Participants learned about the survey through one of the MS Coalition member organizations, suggesting a potential bias towards more engaged people than those not affiliated with MS organizations. Due to the unique structure of the US healthcare market, our findings may not be generalizable to healthcare systems in other countries. Furthermore, we relied upon the participants’ self-reporting for adverse events, diagnosis and medication history. Self-reports are considered reasonably accurate relative to healthcare provider data but could introduce bias that could affect the accuracy and interpretation of our findings.58 Additionally, most participants were non-Hispanic white, and their responses, including barriers to care and health system experience, may not be generalizable to the broader American population. However, our sampling approach and eligibility criteria were not restricted to any insurance coverage or clinical and demographic characteristics, thereby enhancing the diversity and inclusivity of our study population.
Conclusion
The study provides qualitative and quantitative patient experience data about the impact of MS and the needed treatments and management strategies on personal finances, daily life and emotional well-being. Participants shared the emotional burden of living with an “invisible” illness and emphasized the need for comprehensive care. People with MS are very concerned about the loss of independence, the financial impacts on families, the emotional impacts, and the impacts on relationships. Personal anecdotes from open-ended survey responses illustrate the profound challenges of these impacts. Factors important to people when initiating a DMT include slowing MS progression, preventing relapses, following their doctor’s recommendation, and achieving life goals. Copay assistance programs are key in helping people pay for their DMTs.
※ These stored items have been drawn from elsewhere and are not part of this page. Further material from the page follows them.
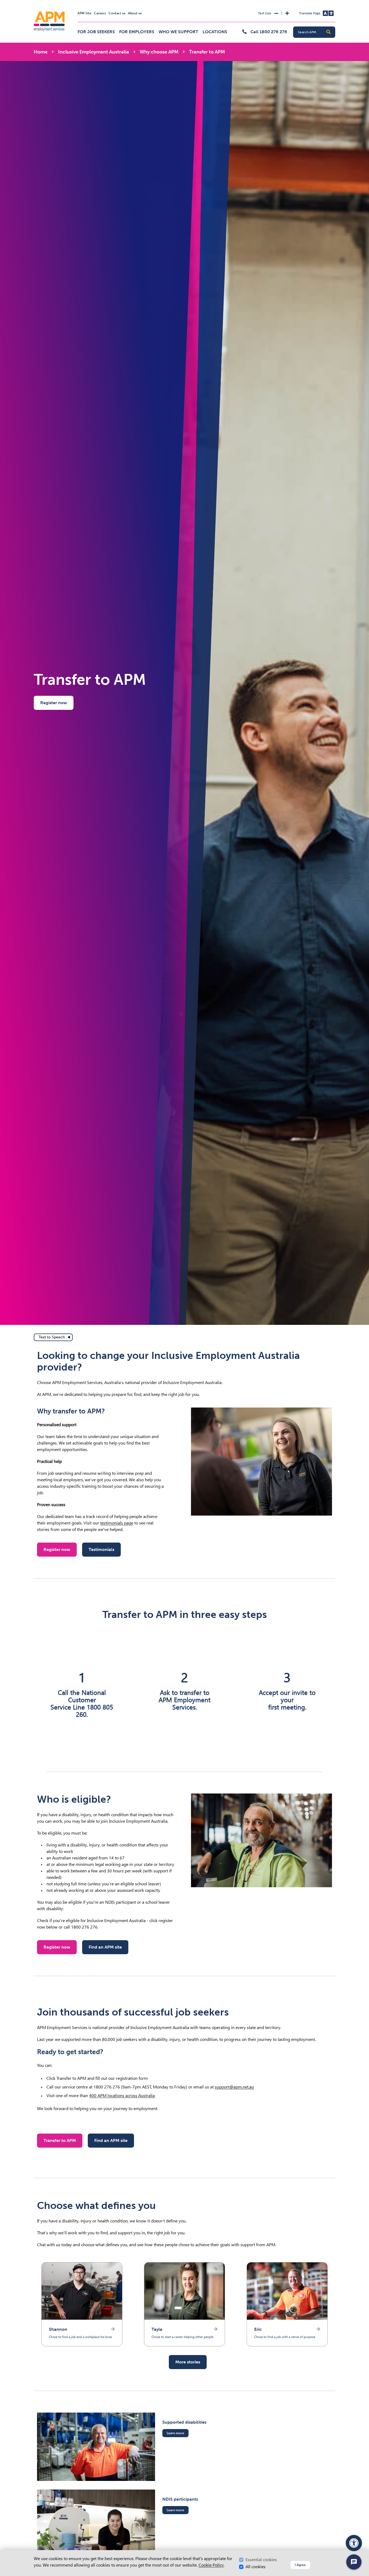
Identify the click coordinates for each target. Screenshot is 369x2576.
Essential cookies (261, 2559)
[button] (328, 32)
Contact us (117, 13)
While these programs are lifelines for many, participants also highlighted the added stress of managing paperwork and expressed concerns about being switched to generic medications without available assistance. Incorporating patient perspectives and patient experience data in multiple sclerosis (MS) care and decision-making is essential for developing personalized treatment strategies that align with patients’ values, preferences, and real-world challenges. This approach enhances shared decision-making, can improve adherence to disease-modifying therapies, and ultimately lead to better health outcomes and quality of life for people living with MS. We recommend ways by which managed care, research, and healthcare provider audiences can apply the patient experience data collected in this study to guide their work.
Disclosure
Ms Lisbet T Finseth is an employee of the National Multiple Sclerosis Society. Ms Kathleen Costello reports grants and/or personal fees from Biogen, Bristol Myers Squibb, EMD Serono, Novartis, Sanofi, Sandoz, TG Therapeutics, Viatris, and Genentech, during the conduct of the study; grants from Reeve Foundation, outside the submitted work. Dr Joe Vandigo reports personal fees from MS Coalition, during the conduct of the study; personal fees from Pharmaceutical Research and Manufacturers of America, outside the submitted work. Dr Elisabeth Oehrlein reports personal fees from MS Coalition, during the conduct of the study; personal fees from PhRMA, Novartis, BioMarin, Sanofi, Jazz Pharmaceutical, National Pharmaceutical Council, University of Colorado, University of Maryland, National Health Council, Myeloma Patients Europe, and Global Heart Hub, outside the submitted work. The authors report no other conflicts of interest in this work.